• **WRITTEN INSTRUCTION**
Copy out the entire listing below word for word, keeping every line as it stands.
- - - - - - -
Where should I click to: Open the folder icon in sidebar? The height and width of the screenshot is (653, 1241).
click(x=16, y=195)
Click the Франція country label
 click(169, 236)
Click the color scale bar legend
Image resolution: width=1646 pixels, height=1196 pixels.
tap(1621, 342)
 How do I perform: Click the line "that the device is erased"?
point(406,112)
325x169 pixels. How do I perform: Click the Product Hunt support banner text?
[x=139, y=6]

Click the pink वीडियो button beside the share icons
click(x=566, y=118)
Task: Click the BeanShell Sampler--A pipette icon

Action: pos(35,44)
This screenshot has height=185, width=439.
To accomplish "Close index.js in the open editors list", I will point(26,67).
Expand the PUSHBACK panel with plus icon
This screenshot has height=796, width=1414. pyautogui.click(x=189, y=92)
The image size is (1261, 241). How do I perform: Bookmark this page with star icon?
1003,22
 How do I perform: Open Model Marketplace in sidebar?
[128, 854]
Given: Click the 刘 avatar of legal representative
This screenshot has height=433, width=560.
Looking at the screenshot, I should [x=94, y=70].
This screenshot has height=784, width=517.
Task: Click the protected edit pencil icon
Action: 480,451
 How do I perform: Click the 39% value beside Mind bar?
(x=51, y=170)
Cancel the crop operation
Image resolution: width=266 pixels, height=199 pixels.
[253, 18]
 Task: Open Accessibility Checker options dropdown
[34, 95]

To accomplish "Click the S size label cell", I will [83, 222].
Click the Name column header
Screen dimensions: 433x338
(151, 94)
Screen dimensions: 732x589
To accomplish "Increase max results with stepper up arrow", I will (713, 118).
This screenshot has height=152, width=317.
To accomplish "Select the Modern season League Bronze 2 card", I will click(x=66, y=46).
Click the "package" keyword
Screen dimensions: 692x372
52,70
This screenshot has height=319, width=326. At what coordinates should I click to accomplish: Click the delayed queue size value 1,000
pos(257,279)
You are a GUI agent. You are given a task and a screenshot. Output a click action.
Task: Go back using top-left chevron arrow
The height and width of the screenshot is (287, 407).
- - - - - - -
• **RESPONSE FOR THIS EXERCISE**
Where should I click to: Open the folder icon in sidebar? The height and width of the screenshot is (653, 1241).
click(x=16, y=195)
Click the Франція country label
 click(169, 236)
Click the color scale bar legend
Image resolution: width=1646 pixels, height=1196 pixels.
tap(1621, 342)
 How do I perform: Click the line "that the device is erased"?
point(406,112)
325x169 pixels. How do I perform: Click the Product Hunt support banner text?
[x=139, y=6]

Click the pink वीडियो button beside the share icons
click(x=566, y=118)
Task: Click the BeanShell Sampler--A pipette icon

Action: pos(35,44)
This screenshot has height=185, width=439.
To accomplish "Close index.js in the open editors list", I will point(26,67).
Expand the PUSHBACK panel with plus icon
This screenshot has height=796, width=1414. pyautogui.click(x=189, y=92)
The image size is (1261, 241). How do I perform: Bookmark this page with star icon?
1003,22
 How do I perform: Open Model Marketplace in sidebar?
[128, 854]
Given: Click the 刘 avatar of legal representative
This screenshot has height=433, width=560.
Looking at the screenshot, I should [x=94, y=70].
This screenshot has height=784, width=517.
Task: Click the protected edit pencil icon
Action: 480,451
 How do I perform: Click the 39% value beside Mind bar?
(x=51, y=170)
Cancel the crop operation
Image resolution: width=266 pixels, height=199 pixels.
[253, 18]
 Task: Open Accessibility Checker options dropdown
[34, 95]

To accomplish "Click the S size label cell", I will [83, 222].
Click the Name column header
Screen dimensions: 433x338
(151, 94)
Screen dimensions: 732x589
To accomplish "Increase max results with stepper up arrow", I will (713, 118).
This screenshot has height=152, width=317.
To accomplish "Select the Modern season League Bronze 2 card", I will click(x=66, y=46).
Click the "package" keyword
Screen dimensions: 692x372
52,70
This screenshot has height=319, width=326. At what coordinates should I click to accomplish: Click the delayed queue size value 1,000
pos(257,279)
You are a GUI agent. You are given a task and a screenshot. Output a click action.
Task: Go back using top-left chevron arrow
The height and width of the screenshot is (287, 407).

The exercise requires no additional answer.